Each year the garden club chooses a different street or neighborhood to spotlight. Some years they're far flung. But the focus this year is a stretch of Union Street only a short walk from the ferry wharves. It's perfect for pedestrian day-trippers who want to enter the neat fenced-in gardens and shingled facades of this isolated island, which was always a world apart and has managed to stay that way. (Don't try to bring a car over. If you want to get to the beaches, rent a bike.)
The five houses on this year's tour started out old but have gained new owners, and, with them, professionally landscaped gardens, renovations, and expansions. But don't call them face-lifts. They're just the opposite, since preserving historic exteriors is all important here.

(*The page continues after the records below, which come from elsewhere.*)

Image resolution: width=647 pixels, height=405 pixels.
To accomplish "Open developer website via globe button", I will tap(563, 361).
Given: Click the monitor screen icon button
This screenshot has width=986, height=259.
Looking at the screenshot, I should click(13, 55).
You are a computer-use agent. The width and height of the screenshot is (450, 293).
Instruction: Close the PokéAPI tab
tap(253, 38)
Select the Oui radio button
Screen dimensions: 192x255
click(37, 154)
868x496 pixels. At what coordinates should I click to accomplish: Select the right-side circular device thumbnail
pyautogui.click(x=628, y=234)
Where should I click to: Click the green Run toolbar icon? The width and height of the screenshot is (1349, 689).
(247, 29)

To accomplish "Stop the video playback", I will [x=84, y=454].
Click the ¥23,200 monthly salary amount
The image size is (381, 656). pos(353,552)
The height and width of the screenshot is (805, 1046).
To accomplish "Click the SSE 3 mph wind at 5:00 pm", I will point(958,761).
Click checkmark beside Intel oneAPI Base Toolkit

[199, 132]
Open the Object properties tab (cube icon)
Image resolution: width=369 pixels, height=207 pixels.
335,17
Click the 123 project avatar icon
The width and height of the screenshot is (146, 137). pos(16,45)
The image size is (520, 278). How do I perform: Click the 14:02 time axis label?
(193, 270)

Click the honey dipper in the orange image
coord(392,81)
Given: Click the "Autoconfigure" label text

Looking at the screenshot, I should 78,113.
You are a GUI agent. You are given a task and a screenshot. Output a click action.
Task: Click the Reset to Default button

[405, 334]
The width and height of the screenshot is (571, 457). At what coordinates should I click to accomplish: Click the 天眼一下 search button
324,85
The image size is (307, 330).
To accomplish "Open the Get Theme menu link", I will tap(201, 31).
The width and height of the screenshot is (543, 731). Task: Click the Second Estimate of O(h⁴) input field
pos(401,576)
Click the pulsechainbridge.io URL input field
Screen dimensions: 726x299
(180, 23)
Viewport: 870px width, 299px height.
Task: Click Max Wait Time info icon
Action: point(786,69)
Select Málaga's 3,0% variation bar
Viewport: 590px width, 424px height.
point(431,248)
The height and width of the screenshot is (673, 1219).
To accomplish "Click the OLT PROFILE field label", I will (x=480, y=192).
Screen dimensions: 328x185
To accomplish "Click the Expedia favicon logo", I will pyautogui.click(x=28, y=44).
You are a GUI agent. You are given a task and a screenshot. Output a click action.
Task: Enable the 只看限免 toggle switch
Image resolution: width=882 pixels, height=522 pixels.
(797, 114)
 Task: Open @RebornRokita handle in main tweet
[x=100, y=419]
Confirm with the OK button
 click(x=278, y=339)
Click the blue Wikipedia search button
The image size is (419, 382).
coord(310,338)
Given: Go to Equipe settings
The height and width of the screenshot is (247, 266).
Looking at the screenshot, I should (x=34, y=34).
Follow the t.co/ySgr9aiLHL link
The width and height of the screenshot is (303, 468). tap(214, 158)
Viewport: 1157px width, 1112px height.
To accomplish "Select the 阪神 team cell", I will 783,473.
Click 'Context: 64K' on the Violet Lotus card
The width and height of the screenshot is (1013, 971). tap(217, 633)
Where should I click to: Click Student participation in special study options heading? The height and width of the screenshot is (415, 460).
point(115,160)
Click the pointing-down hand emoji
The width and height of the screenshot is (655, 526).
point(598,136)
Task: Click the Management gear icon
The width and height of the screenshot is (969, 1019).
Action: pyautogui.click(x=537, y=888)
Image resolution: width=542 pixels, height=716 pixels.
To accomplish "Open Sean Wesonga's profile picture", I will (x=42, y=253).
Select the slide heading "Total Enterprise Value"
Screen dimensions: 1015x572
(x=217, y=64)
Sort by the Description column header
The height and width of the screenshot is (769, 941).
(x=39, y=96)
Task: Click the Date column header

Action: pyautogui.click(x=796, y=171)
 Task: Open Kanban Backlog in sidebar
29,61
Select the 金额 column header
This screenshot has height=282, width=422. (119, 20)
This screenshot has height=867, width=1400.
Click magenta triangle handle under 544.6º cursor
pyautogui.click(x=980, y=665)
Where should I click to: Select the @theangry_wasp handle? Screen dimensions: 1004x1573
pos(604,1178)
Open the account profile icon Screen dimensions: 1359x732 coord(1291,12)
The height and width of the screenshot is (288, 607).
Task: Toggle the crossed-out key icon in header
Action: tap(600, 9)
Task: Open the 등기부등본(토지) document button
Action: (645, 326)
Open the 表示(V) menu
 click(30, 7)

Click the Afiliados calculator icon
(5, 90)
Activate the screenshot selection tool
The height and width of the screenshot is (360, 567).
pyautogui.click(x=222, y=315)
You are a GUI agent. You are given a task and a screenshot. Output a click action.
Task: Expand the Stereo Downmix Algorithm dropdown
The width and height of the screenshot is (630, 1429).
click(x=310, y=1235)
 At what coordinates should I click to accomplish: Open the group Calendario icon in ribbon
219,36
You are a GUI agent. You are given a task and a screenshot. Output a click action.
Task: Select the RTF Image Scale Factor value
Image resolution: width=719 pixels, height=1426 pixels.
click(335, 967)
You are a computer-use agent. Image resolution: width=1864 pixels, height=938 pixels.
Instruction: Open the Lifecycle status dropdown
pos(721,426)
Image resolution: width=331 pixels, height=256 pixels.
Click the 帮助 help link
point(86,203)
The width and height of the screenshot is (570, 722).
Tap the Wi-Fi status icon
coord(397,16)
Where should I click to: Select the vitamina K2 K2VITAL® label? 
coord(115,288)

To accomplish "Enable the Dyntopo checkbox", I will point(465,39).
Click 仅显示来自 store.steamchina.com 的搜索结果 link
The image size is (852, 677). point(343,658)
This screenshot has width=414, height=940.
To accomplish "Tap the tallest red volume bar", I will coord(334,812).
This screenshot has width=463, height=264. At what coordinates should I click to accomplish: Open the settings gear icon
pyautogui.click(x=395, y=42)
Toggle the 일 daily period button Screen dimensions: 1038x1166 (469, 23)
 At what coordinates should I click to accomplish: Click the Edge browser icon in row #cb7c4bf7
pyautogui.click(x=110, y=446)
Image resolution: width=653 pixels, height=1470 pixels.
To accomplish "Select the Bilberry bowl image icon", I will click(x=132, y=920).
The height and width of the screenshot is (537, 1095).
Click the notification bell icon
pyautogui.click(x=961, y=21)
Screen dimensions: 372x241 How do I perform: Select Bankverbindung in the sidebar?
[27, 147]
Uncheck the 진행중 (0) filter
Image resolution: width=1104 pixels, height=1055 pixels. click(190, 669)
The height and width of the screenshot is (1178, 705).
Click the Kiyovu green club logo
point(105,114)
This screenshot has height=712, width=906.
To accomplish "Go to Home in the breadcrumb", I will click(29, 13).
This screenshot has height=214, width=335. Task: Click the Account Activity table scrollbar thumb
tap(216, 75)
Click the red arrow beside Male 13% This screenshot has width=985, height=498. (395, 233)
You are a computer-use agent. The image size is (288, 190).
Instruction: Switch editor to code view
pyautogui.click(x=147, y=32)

Even the world-class Whaling Museum at 13 Broad St. has been upgraded, and is well worth a stop. It reopened June 4 after a $14 million privately funded transformation under the vigorous leadership of Chanel president and COO Arie Koppelman, Dorothy Slover, and Geoffrey Verney. The enlarged museum has almost doubled its exhibition space, as well as restoring and reinterpreting its1847 whale oil candle factory.
But the showstopper is the skeleton of a rare 46-foot sperm whale that beached itself on Nantucket in 1998 and is now suspended in a dynamic arching position echoed by the lines of a new ceiling. Sperm whales were hunted to the brink of extinction to finance Nantucket's original Golden Age, which ended in the middle of the 19th century when coal and petroleum replaced whale oil as fuel. So local filmmaker John Stanton's documentary featuring residents mourning the death of this one whale as part of the display feels a little disorienting, like watching a paean to Native American culture in a museum named after George Armstrong Custer. But it necessarily registers today's radically different sensibilities about whaling, and the magnificence of these intelligent leviathans, even as it celebrates the skills of their Nantucket pursuers.